Jomaa - Só fico hospedado em hotéis onde já tenho ficha, se estiver lotado estou frito. Dirigir é o maior problema. Às vezes, por grande necessidade, dirijo sem carteira. Só quero ver o rolo que vai dar se for pego.
ZH - Mas o senhor tem documentos uruguaios. Isso não facilita a sua vida?
Jomaa - Tenho uma carteira de identidade vencida. E creio que não vou poder renová-la, porque isso está nos relatórios que integram o inquérito. Há uma estreita colaboração entre a PF e os uruguaios.
ZH - Os relatórios do Núcleo de Inteligência da PF vinculam o senhor ao terrorista mais procurado do mundo, Osama bin
Laden. Dizem que o senhor é o responsável pela
lavagem do dinheiro dele em Chuí?
Jomaa - Só pode ser brincadeira. É uma brincadeira de mau gosto. Se fosse verdade, os serviços de informações do mundo inteiro são incompetentes, porque ainda estou livre.
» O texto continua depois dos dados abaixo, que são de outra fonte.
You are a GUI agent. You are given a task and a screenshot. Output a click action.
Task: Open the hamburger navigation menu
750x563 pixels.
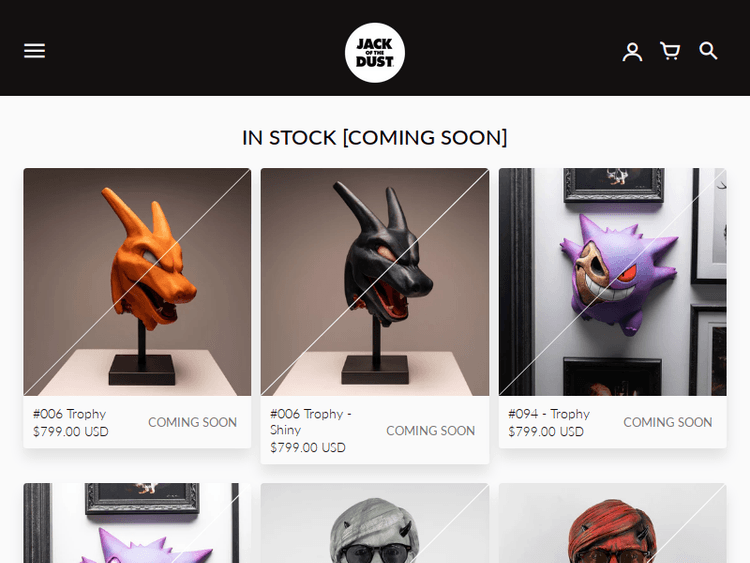tap(34, 51)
Quanto tempo dura, fora da cadeia, uma pessoa que tenha essas ligações?
br>ZH - Também informam que o senhor ajudou o egípcio El Said Hassan Aly Mohamed Mokhles (preso no Uruguai como terrorista).
Jomaa - Hospedei a família dele e comuniquei à PF. Os contatos que fiz foram todos a pedido da sua mulher e não foram reservados. As autoridades uruguaias presenciaram. Cumpri a minha obrigação de prefeito.
ZH - Há também acusações do seu envolvimento com drogas, armas e lavagem de dinheiro.
Jomaa - Pura bobagem. São apenas informações colhidas de maneira maldosa e colocadas em relatórios oficiais como se fossem verdade.
ZH - Na sua opinião, por que há todas essas acusações contra o senhor?
Jomaa - Tenho uma idéia de
como tudo começou. No ano passado, falei em uma emissora
uruguaia que pretendia ser candidato a governador da Intendencia (prefeitura) de Rocha. Muita gente ficou preocupada. E de uma maneira articulada, boatos se transformaram em "informações quentes". Essas pessoas estão sendo muito irresponsáveis, estão prejudicando a minha família.
ZH - Mas tudo começou com a denúncia da sua mulher, que informou à embaixada do Brasil no Líbano, que o senhor tinha nascido lá, e não no Brasil, como consta em seus documentos.
Jomaa - Vejo a coisa assim: um problema familiar foi aproveitado por meus inimigos. Se não houvesse a oportunidade, eles a criariam, porque já tinham tudo armado.
ZH - O senhor está dizendo que foi vítima de uma conspiração?
Jomaa - A minha reeleição deixou muita gente descontente. Mais ainda: a possibilidade de que o meu nome cresça como candidato a um cargo maior dentro do Estado é real. Bom: junta o interesse dos meus inimigos políticos desse lado da fronteira com os do outro lado, e o que
temos? Um inquérito policial engordado
por graves acusações falsas que se tornaram verdadeiras porque estão em um papel timbrado.
ZH - Como é que pode acabar toda essa história?
Jomaa - De uma maneira simples. Estou contratando um bom advogado para resolver o problema da nacionalidade e processar aqueles que forneceram falsas informações a meu respeito para os relatórios que acompanharam o inquérito da PF. Falaram, agora vão ter que provar.